I asked her how she was doing now, and she replied that she was pregnant. A brilliant answer to such a daily question. It wasn’t really planned, and even though she was still trying to get used to the idea of becoming a mother, she’s incredibly happy with it.
I also was very happy for her and said that it was so nice to enjoy some great news. Then she sighted. Simultaneously to being incredibly happy about her pregnancy, she had a lot of worries in her life. Her mother heard two weeks ago that she was seriously ill, and that news made her life into some kind of emotional roller coaster.
One message about creating new life, and another message about a threat to life – it’s the circle of life, but very difficult to deal with simultaneously, and especially, within one family.
It’s Lebenskunst, or the art of living, or savoir vivre. These concepts get a whole different meaning while we’re living, while we’re getting older. “Suddenly, you're old enough" ... We’re adults. When did that happen?” were lines of Meredith in Grey’s Anatomy, when she reflects on the development of her life and worries, from being a kid to now, working as a surgeon.
As a young kid, I had some serious little worries. Did the other school kids like me? Would I get invitations for birthday parties? In secondary school, the bit bigger worries about grades started, about the future, about wearing the right branded cloths and about being accepted in this cool group of friends. But also, I was confronted with big worries on life, as a girl in my year committed suicide, and my grandmother died of leukaemia.
It was in secondary school when my personal worries grew bigger.
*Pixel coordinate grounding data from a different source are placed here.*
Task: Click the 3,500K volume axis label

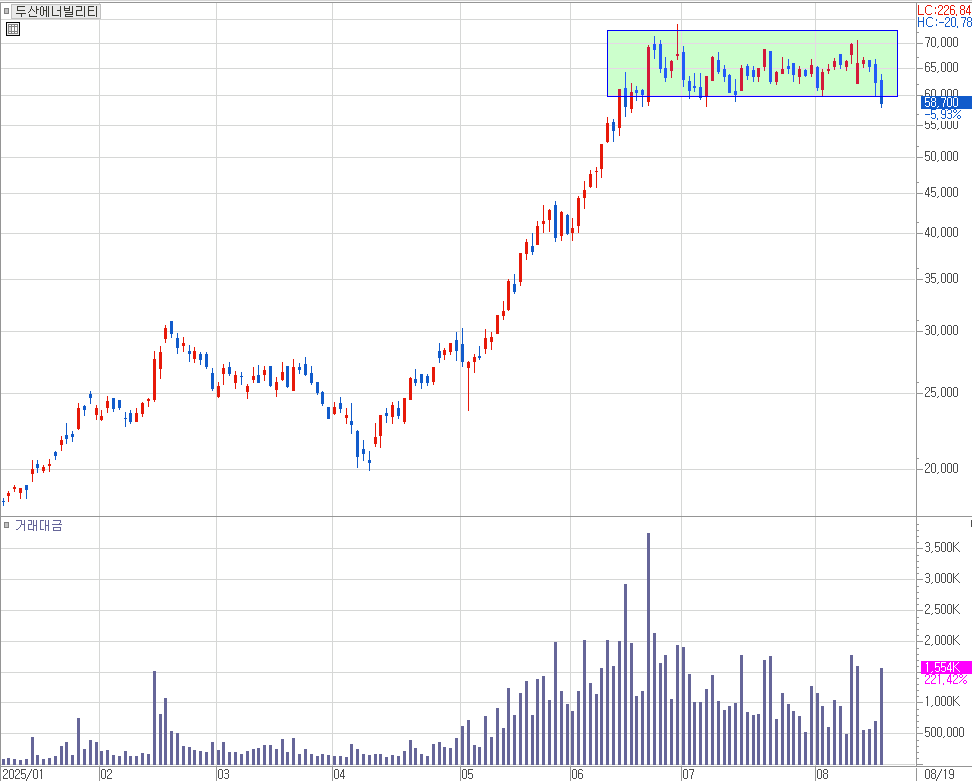Action: click(x=941, y=548)

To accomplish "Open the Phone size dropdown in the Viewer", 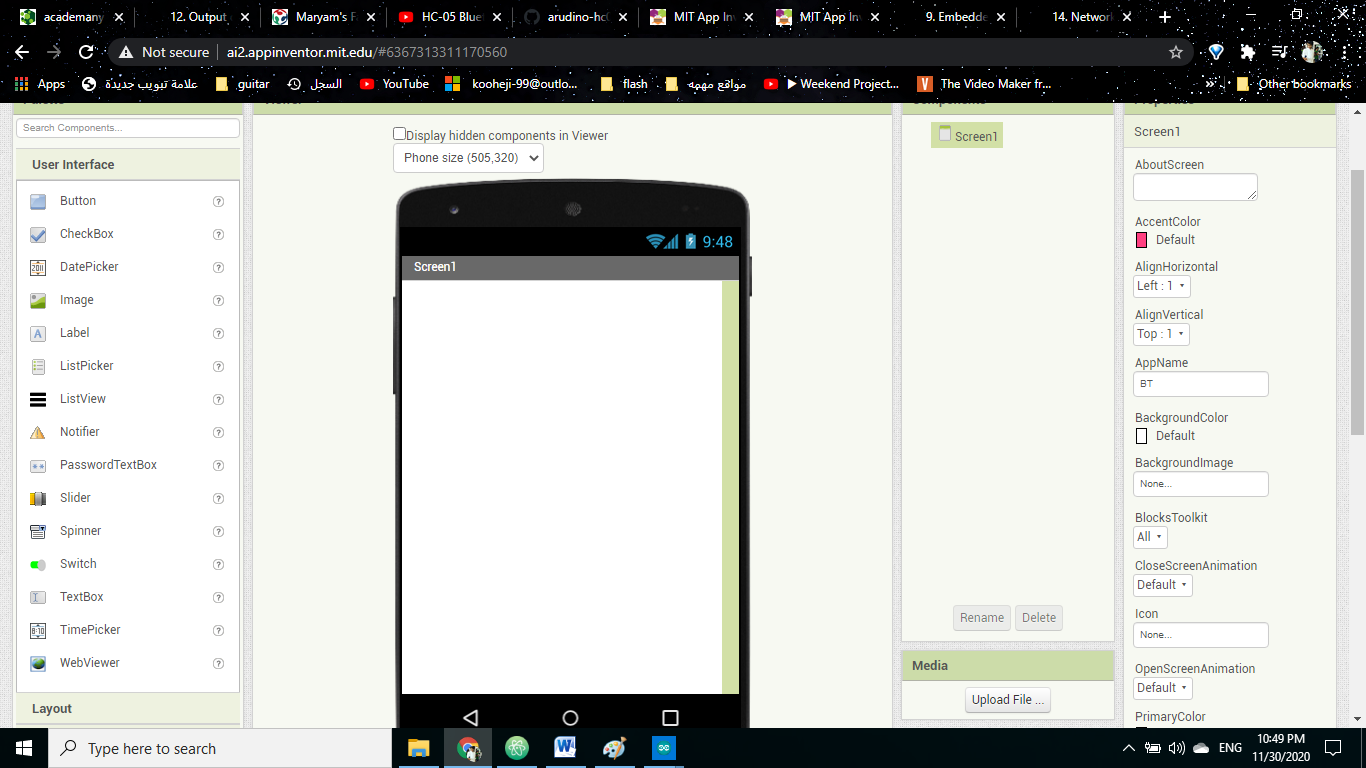I will point(468,157).
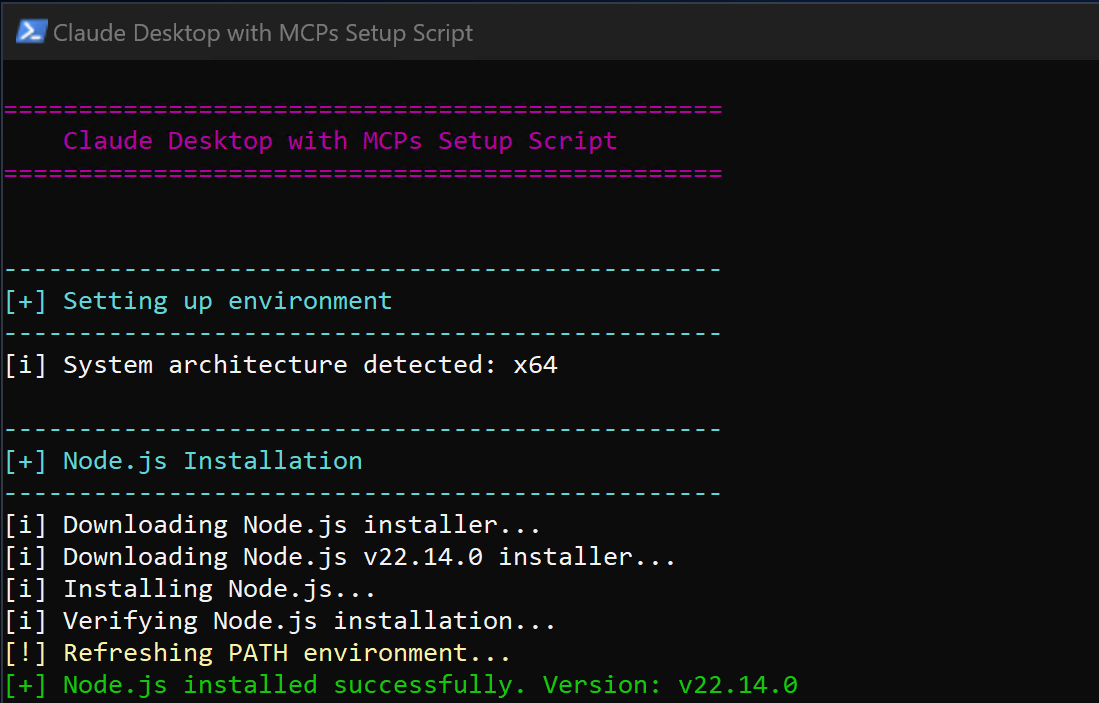Click the [+] marker beside Node.js Installation
1099x703 pixels.
[24, 460]
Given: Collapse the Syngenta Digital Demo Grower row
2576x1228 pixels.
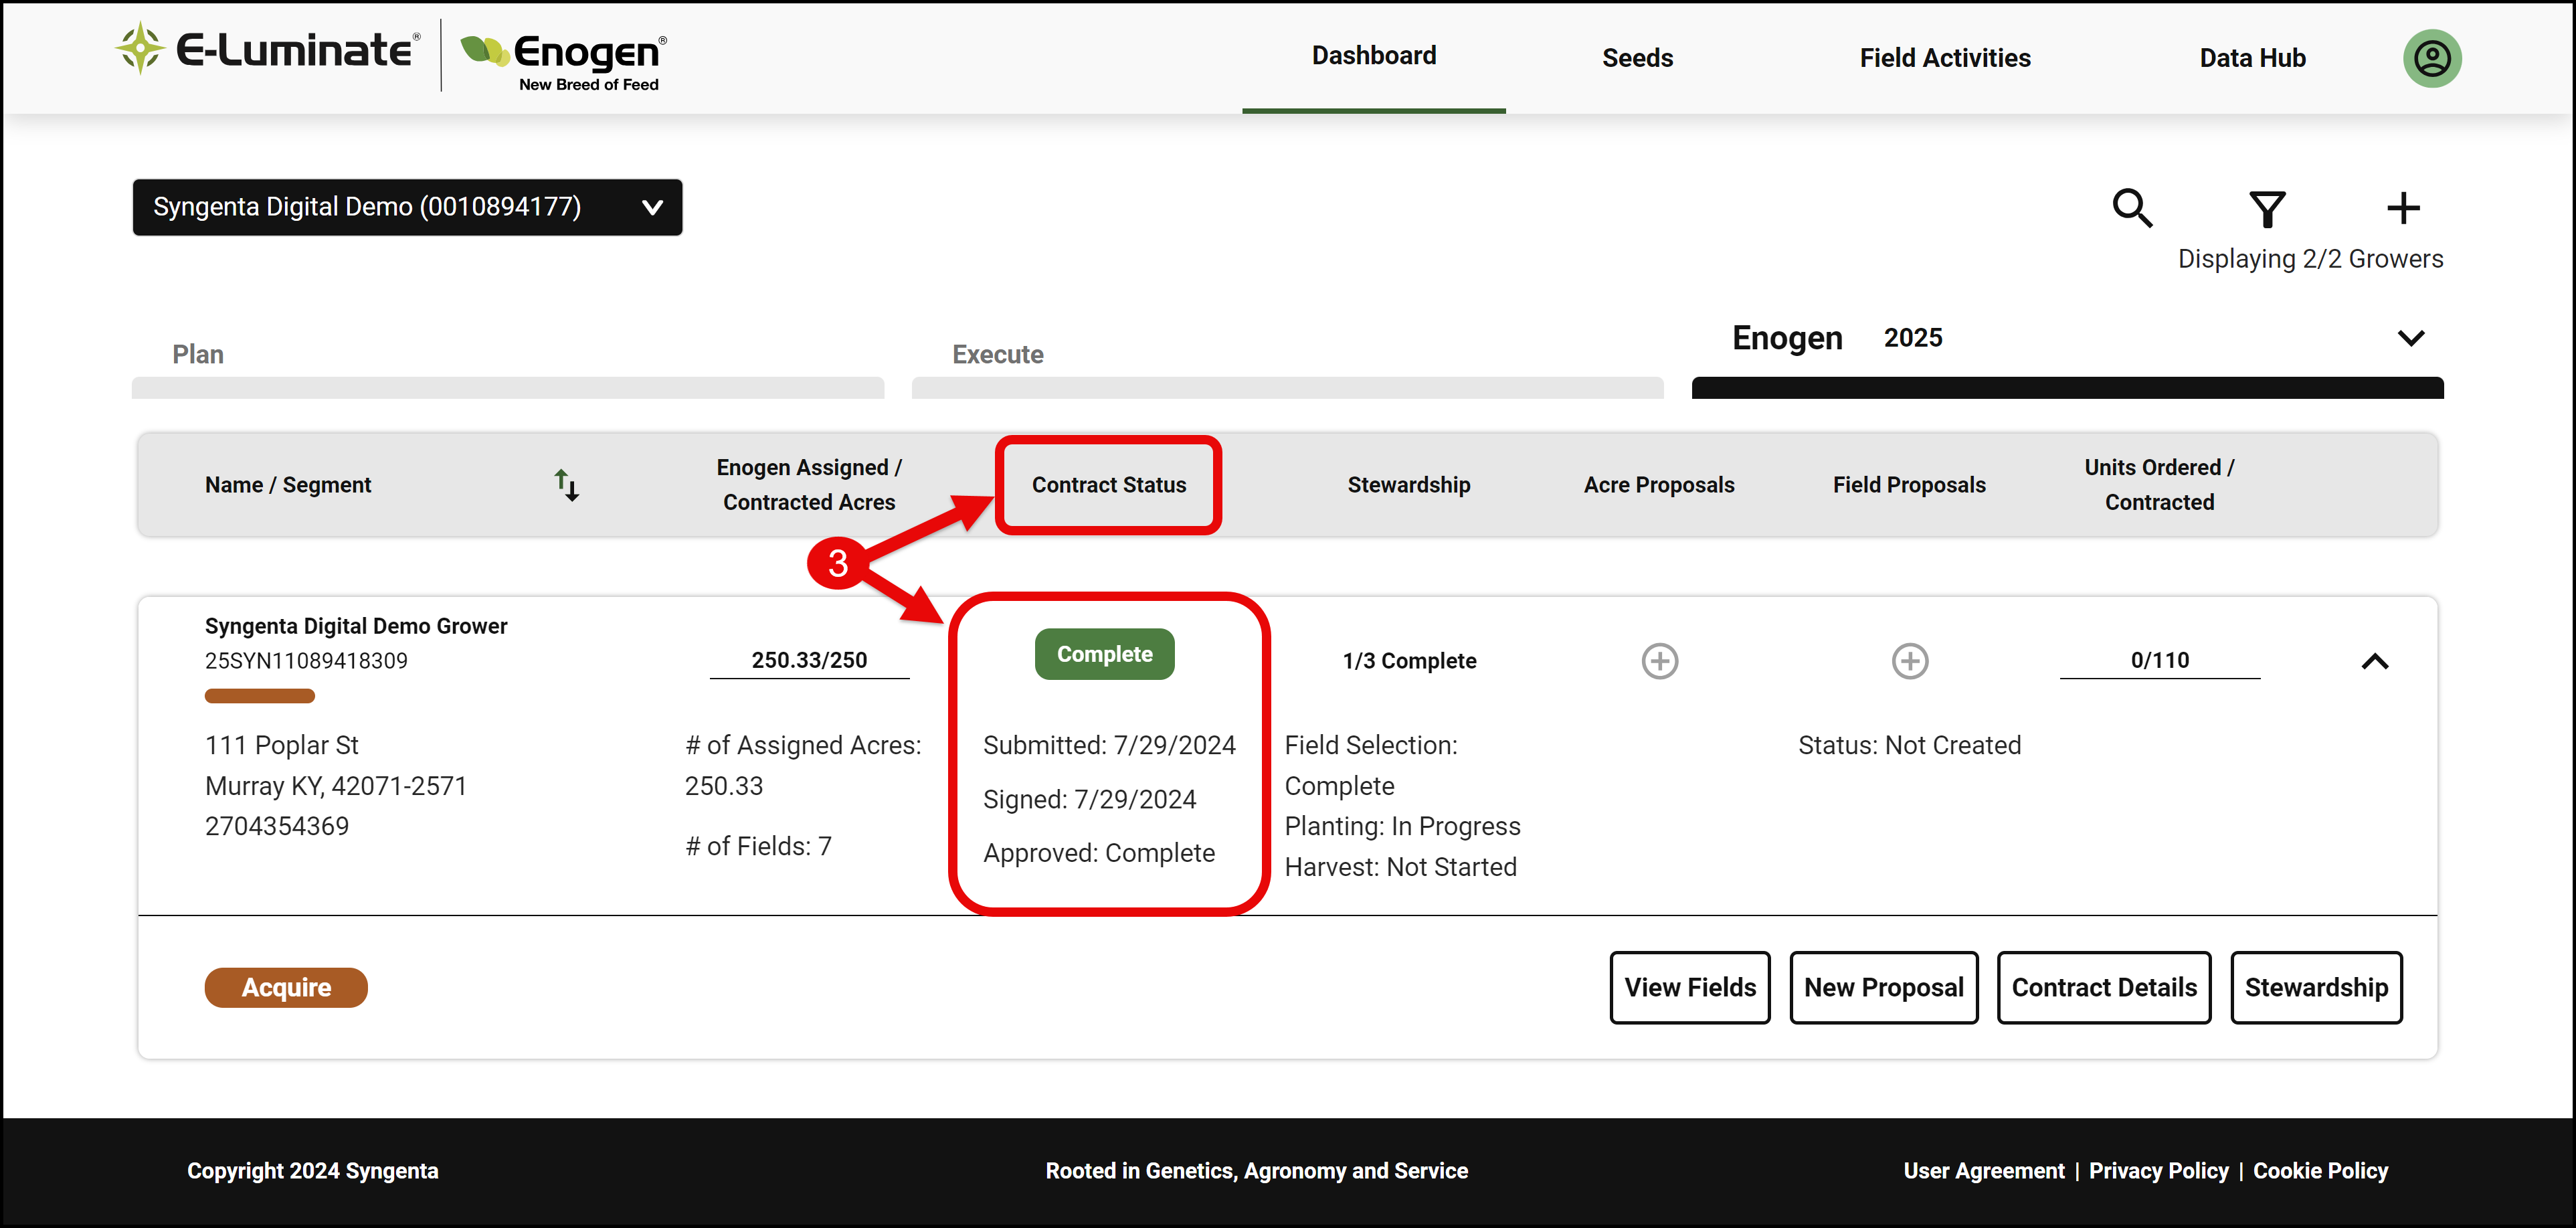Looking at the screenshot, I should 2375,661.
I got weird pains, and these pains started to influence or rather became the cause of my worries.
At university, my worries as a student developed, and started to involve money, and insecurities about living on myself while dealing with these weird pains. My family became smaller after losing my grandparents, yet we were growing increasingly together.
Now, I am 27. Work, health, insurance, finances, relationships with friends and family and the future, they’re all frequent or less-frequent worries in my so-called life.
One thing has changed though, the varied ages of people I encounter in daily life. I’m the youngest in my group of friends. Quite a few have settled, are starting families and new lives. Some of them have had merely bright sunny lives; some of them have had to deal with some very heavy stuff in their lives. At work, I’m the youngest by generation. I hear my colleagues talk about their teenage children with teenage problems, working towards their pensions, and more and more, talking about health problems. I lost a dear colleague almost two years ago.
I did become an adult and it didn’t happen suddenly. Experiences roughly from my 5th up to my 27th birthday have shaped my character, responsibilities, thoughts, worries, and altogether, my savoir vivre, or the art of living.
Lebenskunst. The art of living. Colours, such as optimism, a bit of humour and serenity, could certainly make the painting of life look more beautiful.
I’ll try to make my own art of living better equipped to changes, and start trying to see an unexpected change as an invitation to take life as it comes.
This post card and the few lines of Jochen Mariss couldn’t explain it any clearer.